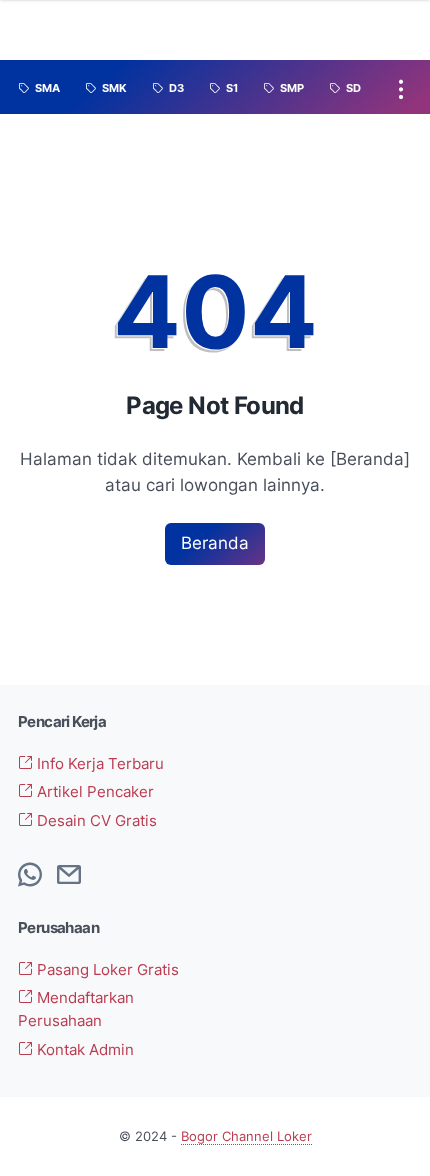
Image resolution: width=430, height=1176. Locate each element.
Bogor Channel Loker (246, 1136)
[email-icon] (69, 876)
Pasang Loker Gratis (106, 970)
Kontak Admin (83, 1050)
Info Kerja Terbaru (98, 764)
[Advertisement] (319, 994)
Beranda (215, 543)
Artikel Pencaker (93, 792)
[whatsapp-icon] (30, 876)
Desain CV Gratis (95, 821)
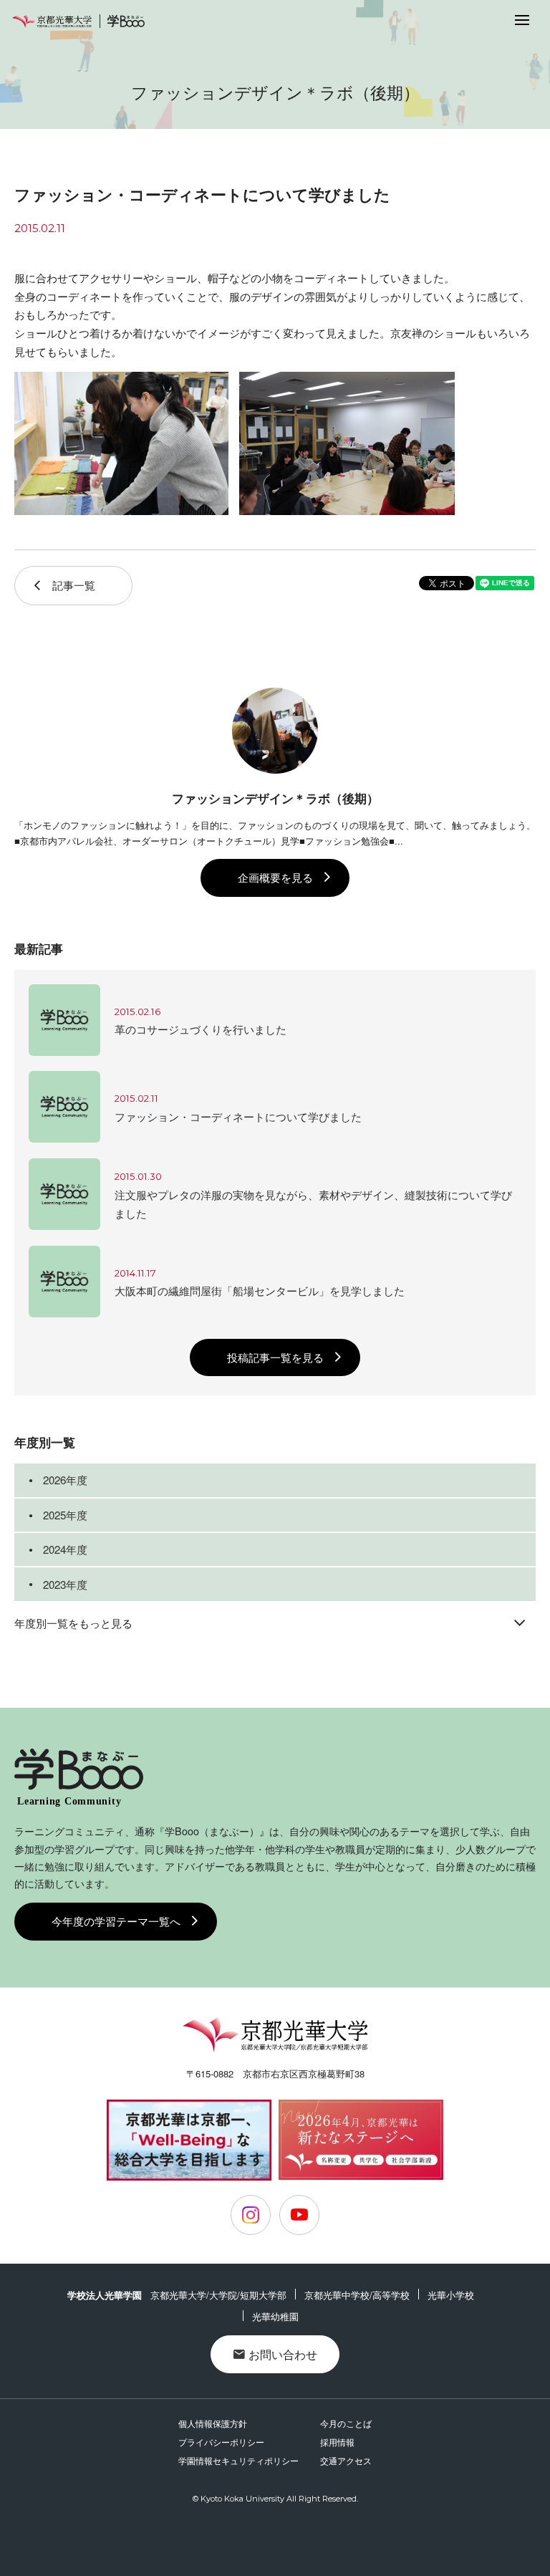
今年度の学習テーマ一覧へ (116, 1920)
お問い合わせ (283, 2354)
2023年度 (65, 1584)
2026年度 (65, 1479)
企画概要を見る (275, 877)
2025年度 (65, 1514)
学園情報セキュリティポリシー (238, 2460)
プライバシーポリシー (221, 2442)
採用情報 (337, 2442)
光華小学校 (451, 2294)
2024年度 (65, 1549)
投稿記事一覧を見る (275, 1357)
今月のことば (346, 2423)
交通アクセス (346, 2460)
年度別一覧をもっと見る (73, 1622)
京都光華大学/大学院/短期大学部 (218, 2294)
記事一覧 (73, 584)
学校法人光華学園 (104, 2294)
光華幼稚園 (275, 2316)
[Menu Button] (522, 19)
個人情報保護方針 (212, 2423)
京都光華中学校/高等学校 (357, 2294)
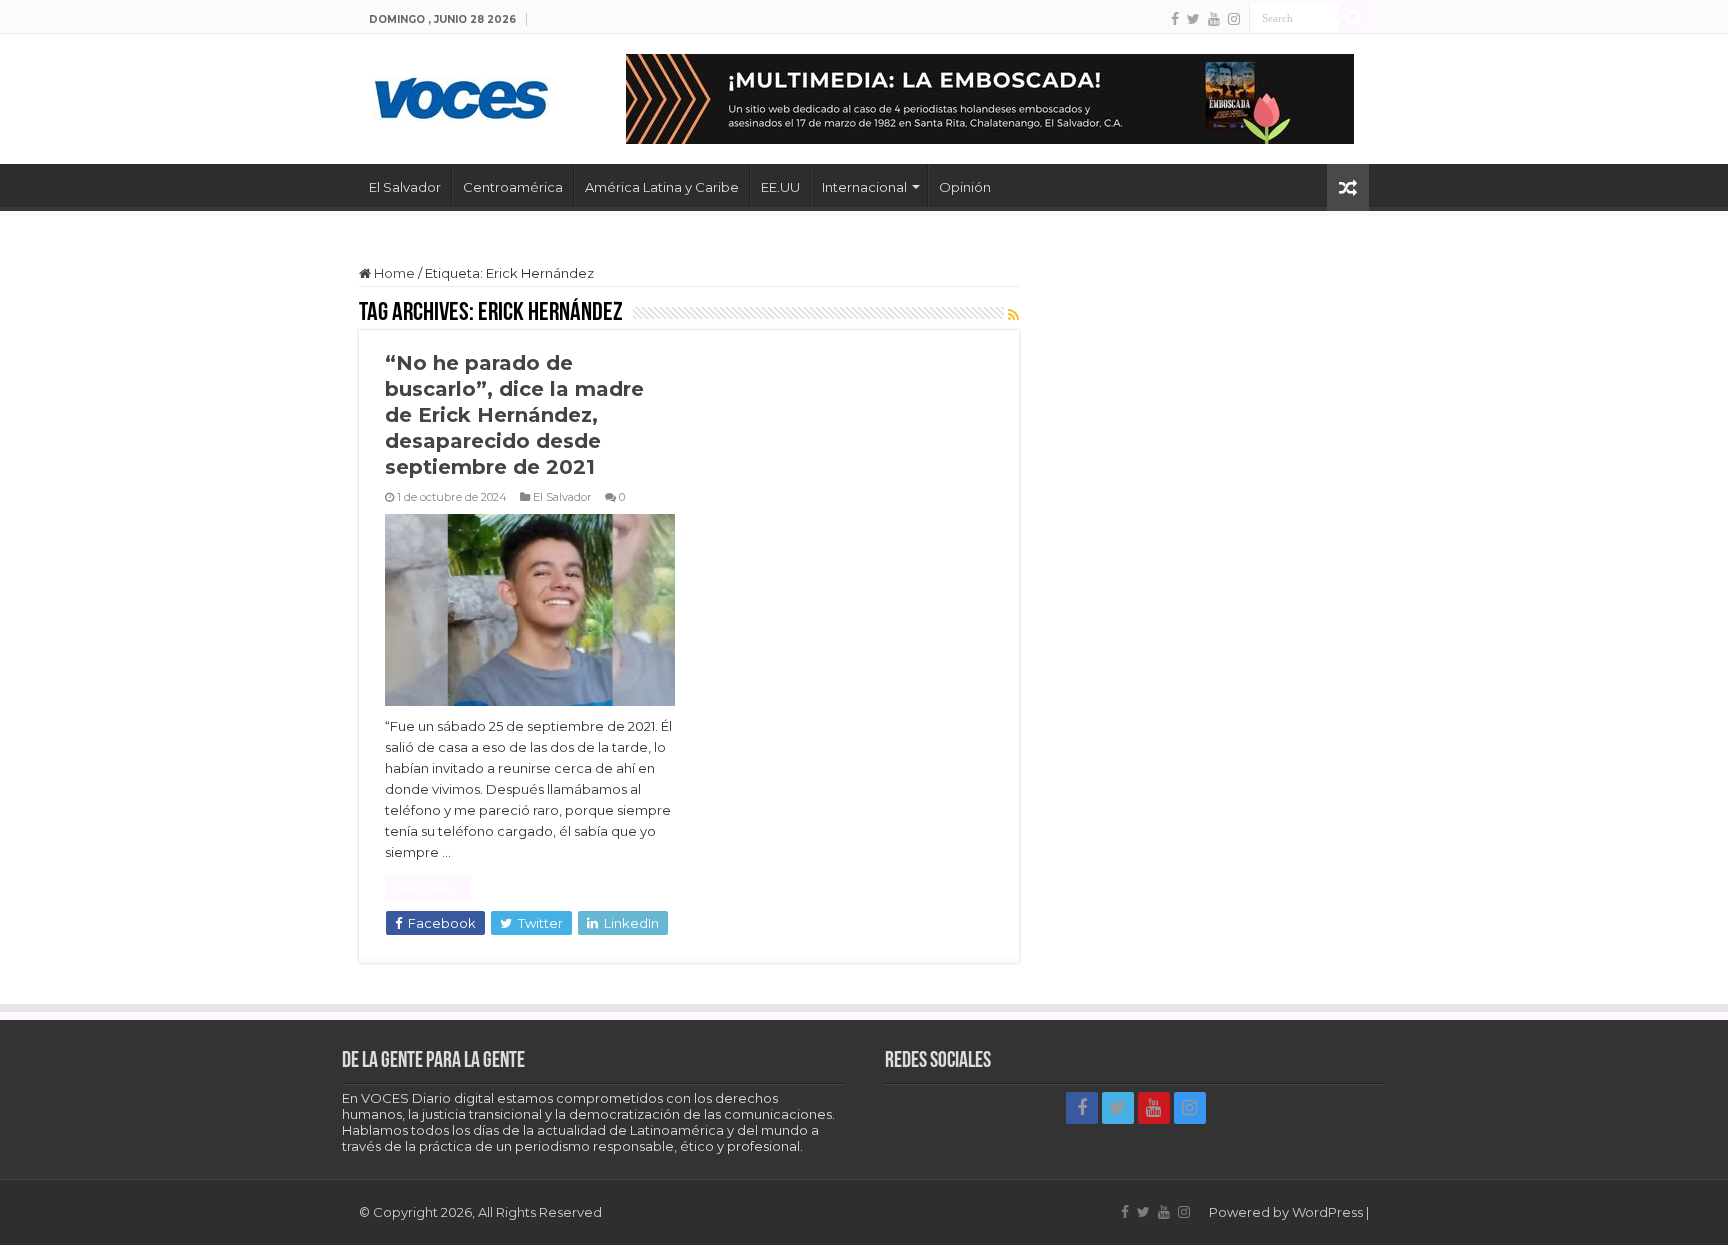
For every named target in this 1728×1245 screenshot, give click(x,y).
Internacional (864, 187)
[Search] (1354, 18)
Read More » (428, 888)
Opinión (965, 187)
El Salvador (405, 187)
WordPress (1327, 1212)
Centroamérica (513, 187)
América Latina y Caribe (662, 187)
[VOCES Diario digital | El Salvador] (461, 95)
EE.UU (780, 187)
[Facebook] (1175, 19)
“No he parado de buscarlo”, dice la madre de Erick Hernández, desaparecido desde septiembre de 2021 (514, 415)
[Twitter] (1193, 19)
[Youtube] (1214, 19)
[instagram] (1234, 19)
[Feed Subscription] (1013, 315)
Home (393, 273)
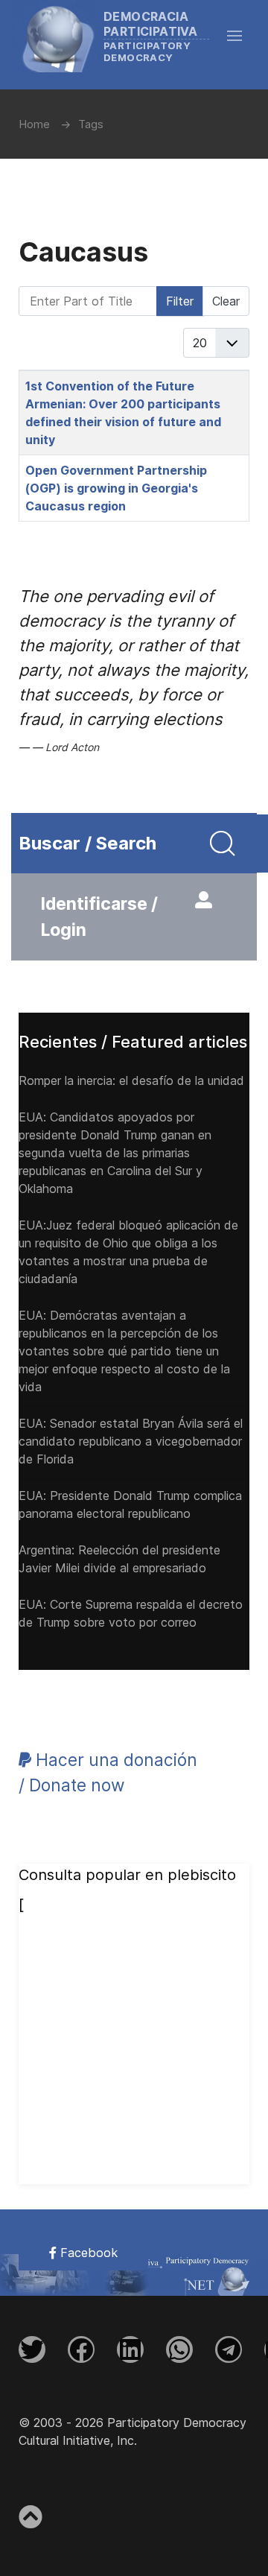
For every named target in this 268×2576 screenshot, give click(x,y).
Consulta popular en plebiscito (127, 1875)
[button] (242, 36)
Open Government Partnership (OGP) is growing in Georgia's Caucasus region (116, 488)
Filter (180, 301)
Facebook (87, 2252)
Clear (226, 301)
★ ★ ★
### [Exercise aim]
Output, word for word, the full listing above, with no pictures.

### [Answer for this exercise]
Image resolution: width=430, height=1176. Locate each element.
Bogor Channel Loker (246, 1136)
[email-icon] (69, 876)
Pasang Loker Gratis (106, 970)
Kontak Admin (83, 1050)
Info Kerja Terbaru (98, 764)
[Advertisement] (319, 994)
Beranda (215, 543)
Artikel Pencaker (93, 792)
[whatsapp-icon] (30, 876)
Desain CV Gratis (95, 821)
今年度の学習テーマ一覧へ (116, 1920)
お問い合わせ (283, 2354)
2023年度 (65, 1584)
2026年度 (65, 1479)
企画概要を見る (275, 877)
2025年度 (65, 1514)
学園情報セキュリティポリシー (238, 2460)
プライバシーポリシー (221, 2442)
採用情報 (337, 2442)
光華小学校 (451, 2294)
2024年度 (65, 1549)
投稿記事一覧を見る (275, 1357)
今月のことば (346, 2423)
交通アクセス (346, 2460)
年度別一覧をもっと見る (73, 1622)
京都光華大学/大学院/短期大学部 (218, 2294)
記事一覧 (73, 584)
学校法人光華学園 (104, 2294)
光華幼稚園 (275, 2316)
[Menu Button] (522, 19)
個人情報保護方針 (212, 2423)
京都光華中学校/高等学校 (357, 2294)
For every named target in this 1728×1245 screenshot, give click(x,y).
Internacional (864, 187)
[Search] (1354, 18)
Read More » (428, 888)
Opinión (965, 187)
El Salvador (405, 187)
WordPress (1327, 1212)
Centroamérica (513, 187)
América Latina y Caribe (662, 187)
[VOCES Diario digital | El Salvador] (461, 95)
EE.UU (780, 187)
[Facebook] (1175, 19)
“No he parado de buscarlo”, dice la madre de Erick Hernández, desaparecido desde septiembre de 2021 (514, 415)
[Twitter] (1193, 19)
[Youtube] (1214, 19)
[instagram] (1234, 19)
[Feed Subscription] (1013, 315)
Home (393, 273)
For every named target in this 268×2576 screenshot, give click(x,y).
Consulta popular en plebiscito (127, 1875)
[button] (242, 36)
Open Government Partnership (OGP) is growing in Georgia's Caucasus region (116, 488)
Filter (180, 301)
Facebook (87, 2252)
Clear (226, 301)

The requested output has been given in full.